= Ibrahim Sverrir Agnarsson =

Icelandic Islamic activist

Ibrahim Sverrir Agnarsson (born 1948) was the chair of the Muslim Association of Iceland from 2010 to 2015.

== Biography ==
Ibrahim Sverrir was born in 1948. In 1973 he married María Harðardóttir; they have two sons.

Ibrahim Sverrir encountered Islam while living as a hippy and working as a horse-trainer for Spaghetti Westerns in Almería in Spain in 1970. Living in an Arab castle, he became interested in the inscriptions on the walls. He travelled to Istanbul, on to Peshawar, bought a horse there and spent some months riding in the mountains of Afghanistan, Pakistan, and China. During this period he converted to Islam. Ibrahim Sverrir has lived and travelled widely in the Islamic world, including working for the Libyan Ministry of Agriculture consulting on sheep-breeding.

In March 2017 he was convicted for tax evasion.

== Religious and political life ==
As the chair of the Association of Muslims in Iceland Ibrahim Sverrir has been prominent in bringing about the first purpose-built mosque in Iceland. According to Ibrahim Sverrir funds for the mosque will be raised abroad, including Muslims in Kuwait and the United Arab Emirates. Salmann Tamimi, however, has warned that by accepting funds abroad the Association of Muslims in Iceland will jeopardise losing the reins of control.

Ibrahim Sverrir and his predecessor also have divided opinions on the establishment of special schools for Muslim children. Ibrahim Sverrir has said that he's not against special schools for Muslim children provided that the national curriculum is observed.

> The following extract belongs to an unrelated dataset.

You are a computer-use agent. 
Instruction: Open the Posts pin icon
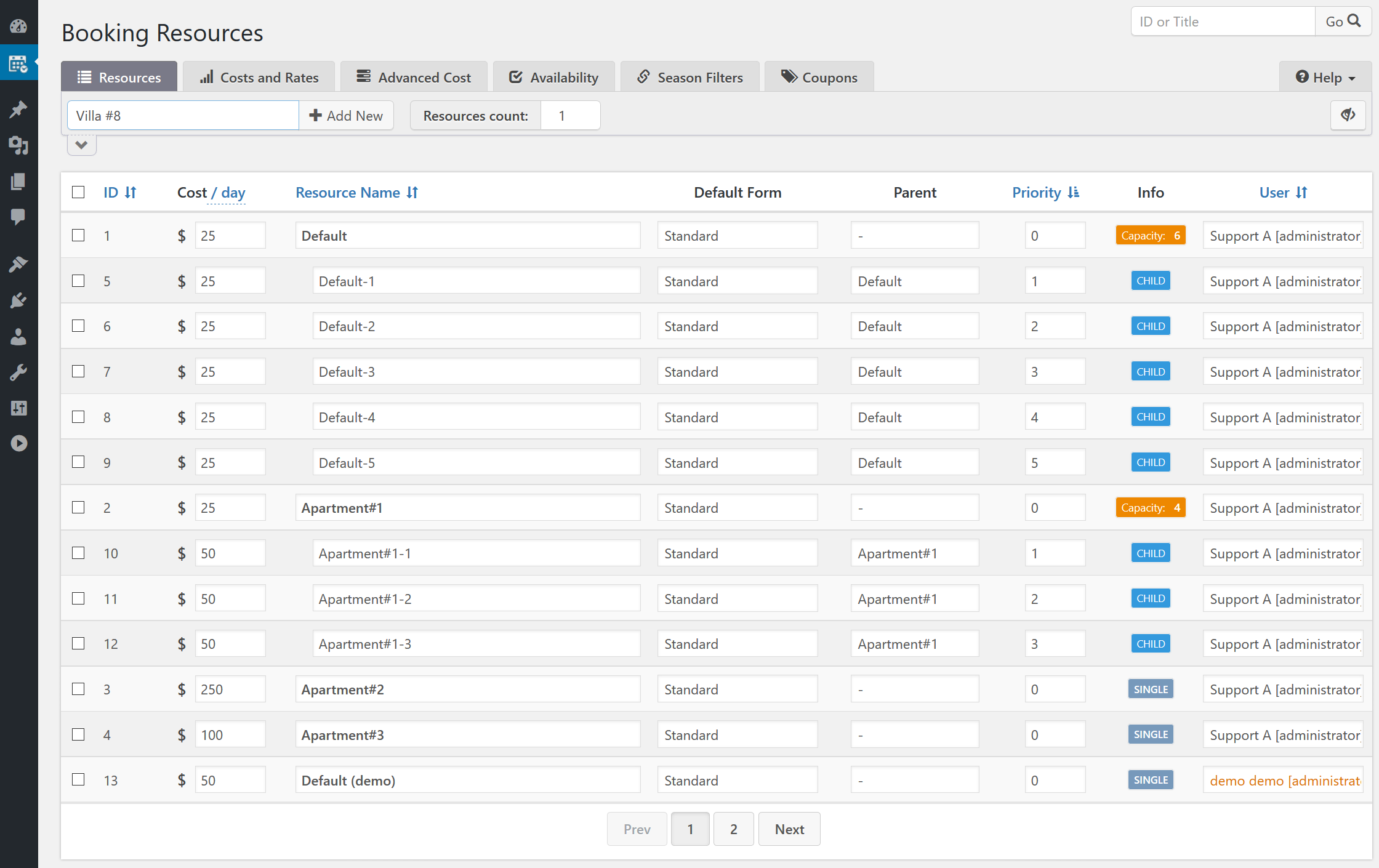(x=18, y=109)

Salmann Tamimi, however, has said that he opposes special schools for Muslim children; in his opinion special schools would keep Muslim children from adjusting to Icelandic society.

In a radio interview on 26 November 2014 Ibrahim Sverrir targeted Saudi Arabia; describing it as "a primitive society".

== Views ==

=== Position on Sharia ===
In a radio interview on 2 June 2014 Ibrahim Sverrir said that members of the Association of Muslims in Iceland wanted certain affairs to be governed by Sharia, including inheritance and family matters.

=== Attitude towards gay people ===
In a radio interview on 6 August 2014 Ibrahim Sverrir answered questions on the status of gay people within Islam. Ibrahim Sverrir said that those that are for gay marriages could never rally support among Muslims in Iceland. From his perspective, the question was whether gay people could adjust to Islam. Nevertheless, he accepted that inevitably Muslims in Iceland would have to address the issue of gay marriages.